# STORED ROWS
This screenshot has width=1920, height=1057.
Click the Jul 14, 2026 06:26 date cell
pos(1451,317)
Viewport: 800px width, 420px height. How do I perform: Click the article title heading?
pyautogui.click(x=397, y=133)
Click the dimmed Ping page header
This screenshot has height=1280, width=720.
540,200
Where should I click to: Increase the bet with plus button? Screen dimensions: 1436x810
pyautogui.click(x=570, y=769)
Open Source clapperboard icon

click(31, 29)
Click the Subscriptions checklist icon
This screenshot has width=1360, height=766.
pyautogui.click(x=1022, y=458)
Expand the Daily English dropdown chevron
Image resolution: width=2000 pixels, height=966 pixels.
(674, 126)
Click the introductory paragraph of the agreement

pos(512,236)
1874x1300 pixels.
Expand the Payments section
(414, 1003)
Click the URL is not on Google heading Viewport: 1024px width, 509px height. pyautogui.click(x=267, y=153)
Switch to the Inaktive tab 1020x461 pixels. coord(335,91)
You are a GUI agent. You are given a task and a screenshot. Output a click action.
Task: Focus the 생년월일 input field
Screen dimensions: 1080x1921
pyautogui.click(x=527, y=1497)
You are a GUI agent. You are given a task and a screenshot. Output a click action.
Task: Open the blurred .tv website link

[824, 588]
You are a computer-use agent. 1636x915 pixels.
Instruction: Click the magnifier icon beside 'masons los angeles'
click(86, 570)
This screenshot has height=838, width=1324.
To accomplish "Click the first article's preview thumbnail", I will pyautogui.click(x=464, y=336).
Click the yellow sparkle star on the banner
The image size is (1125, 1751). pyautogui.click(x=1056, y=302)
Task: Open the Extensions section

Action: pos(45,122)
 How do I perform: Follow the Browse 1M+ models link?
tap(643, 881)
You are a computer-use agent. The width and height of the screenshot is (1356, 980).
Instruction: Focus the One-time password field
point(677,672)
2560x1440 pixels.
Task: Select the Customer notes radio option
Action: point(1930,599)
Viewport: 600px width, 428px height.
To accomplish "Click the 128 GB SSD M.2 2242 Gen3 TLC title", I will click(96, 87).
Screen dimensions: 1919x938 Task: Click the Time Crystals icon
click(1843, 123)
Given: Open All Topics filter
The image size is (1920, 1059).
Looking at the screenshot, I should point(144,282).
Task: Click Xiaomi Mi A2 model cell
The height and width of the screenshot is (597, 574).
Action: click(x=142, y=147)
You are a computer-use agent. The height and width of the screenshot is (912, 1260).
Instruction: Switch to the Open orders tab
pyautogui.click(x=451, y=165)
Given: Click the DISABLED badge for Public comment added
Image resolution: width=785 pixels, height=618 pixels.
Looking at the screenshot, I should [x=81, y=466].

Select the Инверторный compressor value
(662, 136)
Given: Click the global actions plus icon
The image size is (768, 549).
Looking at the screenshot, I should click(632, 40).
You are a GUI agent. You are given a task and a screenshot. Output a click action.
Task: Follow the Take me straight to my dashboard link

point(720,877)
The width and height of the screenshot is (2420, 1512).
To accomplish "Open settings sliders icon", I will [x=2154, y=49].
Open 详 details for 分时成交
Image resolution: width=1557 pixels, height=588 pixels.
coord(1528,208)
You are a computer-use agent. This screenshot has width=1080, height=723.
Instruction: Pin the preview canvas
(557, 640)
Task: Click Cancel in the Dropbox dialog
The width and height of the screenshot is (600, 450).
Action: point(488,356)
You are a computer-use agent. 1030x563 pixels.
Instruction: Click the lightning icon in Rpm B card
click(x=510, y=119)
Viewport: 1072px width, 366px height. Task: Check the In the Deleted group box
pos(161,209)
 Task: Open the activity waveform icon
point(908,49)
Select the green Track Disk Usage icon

# EXERCISE DESCRIPTION
Count the lines in the text above that contain the word "Select", matching case exactly, and give only the number.

# FULL RESPONSE
3